Rok 2017 czasem pracownika?

Do niedawna bezrobocie w naszym kraju osiągało rekordowe wyniki. Wykwalifikowanych absolwentów uczelni przybywało, zupełnie inaczej niż w przypadku miejsc pracy. Doskonale przygotowana kadra pracownicza była gotowa do zdobywania zawodowego doświadczenia, podczas gdy niestety nikt nie chciał im takiej możliwości zaoferować. Jeszcze kilka lat temu całkiem powszechne było przeświadczenie o tym, że po studiach i tak żaden absolwent nie znajdzie w Polsce pracy w swoim zawodzie. Większość młodych ludzi tym samym wyjeżdżała do krajów zachodnich, osiedlając Niemcy, Skandynawię, Anglię i Irlandię. Obecnie coraz częściej absolwenci polskich uczelni zostają w domu. Z czego to wynika?

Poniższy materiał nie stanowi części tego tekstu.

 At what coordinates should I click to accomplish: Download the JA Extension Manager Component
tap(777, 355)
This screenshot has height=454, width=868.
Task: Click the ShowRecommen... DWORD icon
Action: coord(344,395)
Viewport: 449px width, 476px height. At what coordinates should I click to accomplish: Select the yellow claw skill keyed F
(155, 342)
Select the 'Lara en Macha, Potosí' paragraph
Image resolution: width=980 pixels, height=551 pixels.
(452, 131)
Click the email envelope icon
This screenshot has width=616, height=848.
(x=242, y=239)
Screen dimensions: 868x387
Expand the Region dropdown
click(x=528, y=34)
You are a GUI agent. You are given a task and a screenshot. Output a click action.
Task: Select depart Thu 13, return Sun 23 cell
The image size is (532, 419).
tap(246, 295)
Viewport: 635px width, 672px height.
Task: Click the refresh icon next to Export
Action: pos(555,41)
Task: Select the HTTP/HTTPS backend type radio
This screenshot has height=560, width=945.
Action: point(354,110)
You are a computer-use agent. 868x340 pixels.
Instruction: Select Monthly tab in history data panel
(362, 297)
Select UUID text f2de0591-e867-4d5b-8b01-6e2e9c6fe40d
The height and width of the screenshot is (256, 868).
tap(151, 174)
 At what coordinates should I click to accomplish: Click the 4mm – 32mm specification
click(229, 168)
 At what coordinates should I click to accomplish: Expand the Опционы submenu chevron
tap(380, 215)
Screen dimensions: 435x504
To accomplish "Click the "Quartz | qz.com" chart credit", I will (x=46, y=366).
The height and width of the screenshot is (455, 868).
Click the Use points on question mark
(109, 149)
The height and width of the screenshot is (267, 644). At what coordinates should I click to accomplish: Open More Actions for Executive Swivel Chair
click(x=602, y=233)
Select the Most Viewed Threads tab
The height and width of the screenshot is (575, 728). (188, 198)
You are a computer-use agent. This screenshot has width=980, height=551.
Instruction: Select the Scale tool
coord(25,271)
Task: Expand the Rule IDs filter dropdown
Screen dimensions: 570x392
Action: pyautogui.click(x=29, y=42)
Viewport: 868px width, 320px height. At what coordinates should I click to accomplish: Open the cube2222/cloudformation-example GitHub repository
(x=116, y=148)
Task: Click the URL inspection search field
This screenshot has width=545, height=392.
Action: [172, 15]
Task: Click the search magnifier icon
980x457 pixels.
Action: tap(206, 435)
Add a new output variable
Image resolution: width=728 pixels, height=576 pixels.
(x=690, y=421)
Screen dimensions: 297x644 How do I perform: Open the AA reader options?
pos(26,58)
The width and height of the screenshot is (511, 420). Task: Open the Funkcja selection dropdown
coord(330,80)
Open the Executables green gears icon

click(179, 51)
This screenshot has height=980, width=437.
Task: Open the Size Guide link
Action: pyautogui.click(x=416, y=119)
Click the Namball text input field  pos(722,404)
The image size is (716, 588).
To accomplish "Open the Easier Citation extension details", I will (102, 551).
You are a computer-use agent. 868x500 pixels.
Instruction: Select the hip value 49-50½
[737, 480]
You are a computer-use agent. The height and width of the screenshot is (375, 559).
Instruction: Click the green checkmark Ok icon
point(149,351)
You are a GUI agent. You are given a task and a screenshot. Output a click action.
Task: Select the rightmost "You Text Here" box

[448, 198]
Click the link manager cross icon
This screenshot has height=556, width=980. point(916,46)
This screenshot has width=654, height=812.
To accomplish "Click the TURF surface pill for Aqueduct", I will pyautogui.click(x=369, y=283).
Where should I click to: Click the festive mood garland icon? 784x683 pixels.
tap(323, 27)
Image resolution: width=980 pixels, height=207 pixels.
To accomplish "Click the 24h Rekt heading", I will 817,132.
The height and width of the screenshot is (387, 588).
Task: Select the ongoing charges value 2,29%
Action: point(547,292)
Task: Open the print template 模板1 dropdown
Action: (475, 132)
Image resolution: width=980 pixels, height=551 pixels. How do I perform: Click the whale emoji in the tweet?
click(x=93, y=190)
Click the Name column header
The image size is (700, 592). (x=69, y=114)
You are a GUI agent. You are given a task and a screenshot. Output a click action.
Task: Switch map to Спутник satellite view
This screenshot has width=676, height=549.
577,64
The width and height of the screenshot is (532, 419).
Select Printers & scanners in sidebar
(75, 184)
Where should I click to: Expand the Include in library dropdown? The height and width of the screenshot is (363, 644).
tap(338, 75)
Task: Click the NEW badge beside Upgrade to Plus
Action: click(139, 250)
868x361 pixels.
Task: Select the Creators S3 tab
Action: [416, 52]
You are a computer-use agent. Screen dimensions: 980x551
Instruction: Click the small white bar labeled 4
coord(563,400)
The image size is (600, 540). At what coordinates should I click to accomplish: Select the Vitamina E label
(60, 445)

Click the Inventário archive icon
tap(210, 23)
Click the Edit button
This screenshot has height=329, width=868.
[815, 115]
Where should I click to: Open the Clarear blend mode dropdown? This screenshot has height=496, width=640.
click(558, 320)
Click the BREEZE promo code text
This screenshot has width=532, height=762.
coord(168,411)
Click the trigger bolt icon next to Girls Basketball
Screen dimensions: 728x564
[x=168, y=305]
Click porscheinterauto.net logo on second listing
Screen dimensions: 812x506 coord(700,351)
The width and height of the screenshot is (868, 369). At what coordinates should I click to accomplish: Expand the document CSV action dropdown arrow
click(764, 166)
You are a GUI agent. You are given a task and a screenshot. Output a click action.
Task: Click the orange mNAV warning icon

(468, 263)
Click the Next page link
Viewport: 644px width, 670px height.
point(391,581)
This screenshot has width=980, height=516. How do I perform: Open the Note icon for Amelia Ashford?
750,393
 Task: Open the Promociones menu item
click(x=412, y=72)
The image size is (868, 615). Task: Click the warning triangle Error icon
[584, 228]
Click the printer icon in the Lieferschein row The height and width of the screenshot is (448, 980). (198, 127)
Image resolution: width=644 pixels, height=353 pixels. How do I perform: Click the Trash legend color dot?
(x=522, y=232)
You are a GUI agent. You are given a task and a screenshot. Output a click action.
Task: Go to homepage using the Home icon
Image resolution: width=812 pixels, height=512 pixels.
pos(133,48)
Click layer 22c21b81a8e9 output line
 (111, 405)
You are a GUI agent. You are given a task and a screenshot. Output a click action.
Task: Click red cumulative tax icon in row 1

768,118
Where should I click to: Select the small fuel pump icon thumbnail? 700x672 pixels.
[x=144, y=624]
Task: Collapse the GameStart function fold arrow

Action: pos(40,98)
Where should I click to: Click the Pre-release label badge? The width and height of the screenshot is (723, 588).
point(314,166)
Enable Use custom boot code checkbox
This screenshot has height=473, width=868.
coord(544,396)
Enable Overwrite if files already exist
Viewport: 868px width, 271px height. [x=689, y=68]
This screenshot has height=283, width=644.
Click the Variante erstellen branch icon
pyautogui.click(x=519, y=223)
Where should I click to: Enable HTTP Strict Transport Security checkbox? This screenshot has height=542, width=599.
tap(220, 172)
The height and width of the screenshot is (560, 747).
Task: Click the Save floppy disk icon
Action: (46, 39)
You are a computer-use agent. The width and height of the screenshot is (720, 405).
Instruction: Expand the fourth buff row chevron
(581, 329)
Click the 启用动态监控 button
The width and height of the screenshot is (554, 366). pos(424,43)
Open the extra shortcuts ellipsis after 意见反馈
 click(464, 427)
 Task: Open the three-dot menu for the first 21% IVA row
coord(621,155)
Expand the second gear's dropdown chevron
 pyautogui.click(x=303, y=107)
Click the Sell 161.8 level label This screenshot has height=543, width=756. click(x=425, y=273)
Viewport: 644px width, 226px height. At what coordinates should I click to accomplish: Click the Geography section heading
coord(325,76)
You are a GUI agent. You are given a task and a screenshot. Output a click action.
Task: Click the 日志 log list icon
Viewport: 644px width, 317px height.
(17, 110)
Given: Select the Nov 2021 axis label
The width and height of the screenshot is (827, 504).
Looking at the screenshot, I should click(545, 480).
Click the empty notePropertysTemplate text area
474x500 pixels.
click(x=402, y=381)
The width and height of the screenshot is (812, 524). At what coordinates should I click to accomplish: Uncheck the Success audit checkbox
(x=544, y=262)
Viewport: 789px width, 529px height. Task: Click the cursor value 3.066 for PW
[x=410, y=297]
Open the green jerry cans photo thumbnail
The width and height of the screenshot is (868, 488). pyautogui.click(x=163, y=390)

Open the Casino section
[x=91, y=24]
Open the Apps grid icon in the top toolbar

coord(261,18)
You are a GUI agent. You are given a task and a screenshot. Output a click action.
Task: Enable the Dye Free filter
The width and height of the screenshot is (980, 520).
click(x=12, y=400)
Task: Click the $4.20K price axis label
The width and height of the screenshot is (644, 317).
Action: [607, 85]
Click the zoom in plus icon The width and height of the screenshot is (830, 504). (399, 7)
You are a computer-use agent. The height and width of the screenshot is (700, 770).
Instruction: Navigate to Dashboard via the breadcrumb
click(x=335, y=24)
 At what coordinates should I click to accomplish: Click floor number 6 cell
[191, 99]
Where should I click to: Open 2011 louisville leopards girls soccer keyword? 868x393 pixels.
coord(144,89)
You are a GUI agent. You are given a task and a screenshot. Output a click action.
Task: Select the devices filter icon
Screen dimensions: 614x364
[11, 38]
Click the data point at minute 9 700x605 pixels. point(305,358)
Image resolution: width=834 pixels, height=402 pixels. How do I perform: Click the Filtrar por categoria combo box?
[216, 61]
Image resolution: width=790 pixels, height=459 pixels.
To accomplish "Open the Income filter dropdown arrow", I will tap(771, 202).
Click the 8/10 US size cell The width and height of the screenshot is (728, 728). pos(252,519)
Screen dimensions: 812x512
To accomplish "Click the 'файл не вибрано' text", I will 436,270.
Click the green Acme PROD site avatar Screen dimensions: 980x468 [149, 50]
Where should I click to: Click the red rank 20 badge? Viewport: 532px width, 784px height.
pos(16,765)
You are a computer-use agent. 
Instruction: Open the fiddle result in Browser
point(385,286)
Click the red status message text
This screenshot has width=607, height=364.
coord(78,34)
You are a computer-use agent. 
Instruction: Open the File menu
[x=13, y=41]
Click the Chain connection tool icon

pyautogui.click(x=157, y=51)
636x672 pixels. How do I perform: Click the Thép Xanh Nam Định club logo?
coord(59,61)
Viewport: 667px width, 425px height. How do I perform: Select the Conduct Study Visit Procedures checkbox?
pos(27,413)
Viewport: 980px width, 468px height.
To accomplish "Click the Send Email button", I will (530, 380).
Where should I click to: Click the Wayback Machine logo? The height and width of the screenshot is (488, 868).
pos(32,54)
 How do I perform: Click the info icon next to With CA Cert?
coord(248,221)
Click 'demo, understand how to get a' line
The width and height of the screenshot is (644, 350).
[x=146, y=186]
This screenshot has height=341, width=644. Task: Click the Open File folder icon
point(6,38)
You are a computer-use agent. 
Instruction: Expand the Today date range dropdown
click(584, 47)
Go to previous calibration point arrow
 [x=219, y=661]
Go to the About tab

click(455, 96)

Czy sytuacja w Polsce się zmienia?

Powszechna opinia o czasie pracownika zaczyna obiegać nasz kraj. Z takich głosów z pewnością najbardziej cieszą się wszyscy młodzi, którzy dopiero wkraczają na rynek pracy i zdecydowanie nie chcą opuszczać swojego kraju. Co więcej, coraz częściej słyszy się o rosnącym zapotrzebowaniu na wykwalifikowanych specjalistów nie tylko w zakresie nauk ścisłych, ale również wszechstronnie uzdolnionych humanistów. To z pewnością wynik rozwoju nowych technologii i tworzenia coraz to bardziej potrzebnych na miarę XXI wieku, stanowisk.

Deficyt specjalistów

Po raz pierwszy od ponad dwudziestu pięciu lat na rynku polskim zauważa się rosnące zapotrzebowanie na pracowników, którzy byliby wyspecjalizowani w jednej konkretnej dziedzinie. To zjawisko, które cieszy nie tylko państwowych ekonomistów, ale przede wszystkim większość absolwentów rodzimych Uniwersytetów i Politechnik.

Zobacz, jakie zawody stają się najczęściej pożądanymi stanowiskami dla polskich pracodawców:

  • Programista,
  • informatyk,
  • specjalista do spraw IT,
  • kontroler finansowy,
  • specjalista do spraw e-commerce,
  • inżynier jakości,
  • pracownik HR,
  • key account manager oraz wszelkiego rodzaju,
  • specjaliści ze znajomością przynajmniej dwóch języków obcych.